Pour l'accusation, le délit d'"offense à un chef d'État" n'est pas une notion vague, il désigne "toute expression offensante ou de mépris, toute imputation diffamatoire mensongère de nature à atteindre le chef de l'État pour son honneur et dans sa dignité ". Me Diagne se réclame du doyen Carbonnier pour qui "la loi ne défend ni le talent ni la célébrité, mais l'honneur, la dignité et la considération. "

 

La défense adoptée par François-Xavier Verschave


Face aux accusations de la partie civile François-Xavier Verschave et son éditeur ont adopté une double de la stratégie de défense. D'une part, ils ont tenté de prouver l'incompatibilité de l'article 36 de la loi de 1881 avec le reste de la législation et d'autre part, ils ont essayé de prouver la validité de leur propos.

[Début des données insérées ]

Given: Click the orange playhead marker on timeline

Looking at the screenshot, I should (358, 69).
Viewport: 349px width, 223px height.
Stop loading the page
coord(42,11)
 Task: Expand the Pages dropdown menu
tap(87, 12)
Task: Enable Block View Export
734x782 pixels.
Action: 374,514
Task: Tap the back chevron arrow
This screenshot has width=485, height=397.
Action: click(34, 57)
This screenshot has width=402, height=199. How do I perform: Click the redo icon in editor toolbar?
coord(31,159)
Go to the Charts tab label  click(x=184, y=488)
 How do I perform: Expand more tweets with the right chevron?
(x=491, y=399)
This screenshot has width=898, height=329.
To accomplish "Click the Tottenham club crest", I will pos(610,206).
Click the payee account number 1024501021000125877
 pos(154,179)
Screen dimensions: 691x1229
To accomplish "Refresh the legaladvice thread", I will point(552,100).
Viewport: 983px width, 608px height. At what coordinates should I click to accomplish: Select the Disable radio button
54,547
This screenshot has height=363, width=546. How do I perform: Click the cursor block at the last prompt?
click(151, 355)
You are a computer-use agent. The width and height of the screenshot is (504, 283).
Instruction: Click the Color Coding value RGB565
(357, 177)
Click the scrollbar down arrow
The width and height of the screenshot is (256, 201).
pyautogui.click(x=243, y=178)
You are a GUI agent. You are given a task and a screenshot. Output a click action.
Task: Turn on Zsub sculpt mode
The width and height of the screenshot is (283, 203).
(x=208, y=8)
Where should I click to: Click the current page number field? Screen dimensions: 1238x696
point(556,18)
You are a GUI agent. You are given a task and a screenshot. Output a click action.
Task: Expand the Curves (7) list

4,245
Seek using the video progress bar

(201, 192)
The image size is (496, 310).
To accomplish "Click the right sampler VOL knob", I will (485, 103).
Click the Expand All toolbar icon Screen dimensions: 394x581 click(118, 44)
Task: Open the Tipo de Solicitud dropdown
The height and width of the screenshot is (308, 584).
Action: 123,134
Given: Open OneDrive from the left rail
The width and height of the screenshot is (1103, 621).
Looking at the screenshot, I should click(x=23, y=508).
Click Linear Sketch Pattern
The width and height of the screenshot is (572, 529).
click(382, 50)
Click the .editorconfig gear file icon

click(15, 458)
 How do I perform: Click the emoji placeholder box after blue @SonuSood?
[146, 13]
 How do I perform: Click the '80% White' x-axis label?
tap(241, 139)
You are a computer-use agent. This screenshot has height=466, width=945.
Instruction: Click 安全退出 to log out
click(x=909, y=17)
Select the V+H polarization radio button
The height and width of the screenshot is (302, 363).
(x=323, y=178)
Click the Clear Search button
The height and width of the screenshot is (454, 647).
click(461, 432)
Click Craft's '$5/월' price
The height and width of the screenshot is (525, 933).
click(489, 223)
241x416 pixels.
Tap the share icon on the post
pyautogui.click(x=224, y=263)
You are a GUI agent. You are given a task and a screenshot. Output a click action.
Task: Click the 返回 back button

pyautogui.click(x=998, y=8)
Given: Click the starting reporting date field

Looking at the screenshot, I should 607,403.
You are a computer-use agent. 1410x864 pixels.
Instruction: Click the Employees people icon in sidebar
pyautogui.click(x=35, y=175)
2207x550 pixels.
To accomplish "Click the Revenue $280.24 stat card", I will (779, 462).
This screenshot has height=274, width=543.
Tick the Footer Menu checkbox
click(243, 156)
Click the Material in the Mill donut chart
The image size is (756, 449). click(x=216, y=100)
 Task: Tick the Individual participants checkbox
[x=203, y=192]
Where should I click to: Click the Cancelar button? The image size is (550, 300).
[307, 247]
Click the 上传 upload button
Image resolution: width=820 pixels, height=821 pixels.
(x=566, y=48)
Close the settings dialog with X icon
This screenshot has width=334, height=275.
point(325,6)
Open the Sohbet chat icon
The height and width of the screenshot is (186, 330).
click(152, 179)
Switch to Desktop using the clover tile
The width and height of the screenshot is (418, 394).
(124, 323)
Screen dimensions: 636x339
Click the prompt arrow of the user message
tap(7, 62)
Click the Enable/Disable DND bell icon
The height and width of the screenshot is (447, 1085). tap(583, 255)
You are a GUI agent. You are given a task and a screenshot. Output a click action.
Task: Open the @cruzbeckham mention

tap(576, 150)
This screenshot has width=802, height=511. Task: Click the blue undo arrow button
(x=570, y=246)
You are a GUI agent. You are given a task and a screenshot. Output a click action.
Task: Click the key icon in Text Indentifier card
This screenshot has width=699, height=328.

Ils ont tout d'abord tenté de mettre à jour l'incompatibilité qu'il y a entre cette loi et la Convention Européenne de la sauvegarde des Droits de l'Homme et des Libertés Fondamentales relatives à la liberté d'expression. En effet, l'article 9 conditionne les propos de chacun à leur validité, de plus l'article 6 exige un procès équitable ce qui nécessite de juger non seulement en droits mais aussi en faits.

Une autre contradiction était soulevée par François-Xavier Verschave avec le Tribunal Pénal International : le paradoxe vient du fait que "au moment où la France vient de ratifier les statuts de la cour pénale internationale qui oblige à poursuivre les crimes contre l'humanité, même commis par les chefs d'États étrangers... Avec le recours au délit d'offense on ne peut pas en parler " (2).
Leur seconde stratégie de défense reposait sur la démonstration de la vérité. Celle-ci devait conduire à deux possibilités, selon la défense : ou bien le tribunal condamnait l'expression de la vérité en contradiction avec les traités internationaux, ou bien elle relaxait la défense.



Le procès ou la mise a l'épreuve des faits

Ce qu'il est important de souligner c'est l'ampleur du procès : plus que le procès de François-Xavier Verschave ou de l'association Survie et de leur dernière publication Noir Silence, c'est le procès de la Françafrique qui a commencé à avoir lieu. Le procès, malgré ses brefs délais (trois jours), fut l'occasion pour la défense d'y décrire les mécanismes de corruption et de népotisme dans trois Etats africains qui peuvent servir de cas d'école dans le fonctionnement de la Françafrique.
François-Xavier Verschave déclarait d'ailleurs, peu avant le jugement, "ce sera l'occasion d'exposer les trois régimes, du Gabon, du Tchad et du Congo Brazzaville, et de faire, en quelque sorte procès de la Françafrique. Nous avons déjà reçu, par intérêt intermédiaire de la motion de soutien que nous faisons circuler, de nombreux témoignages d'africains qui voient dans ces procès une incroyable chance de dénoncer les relations franco-africaines. ".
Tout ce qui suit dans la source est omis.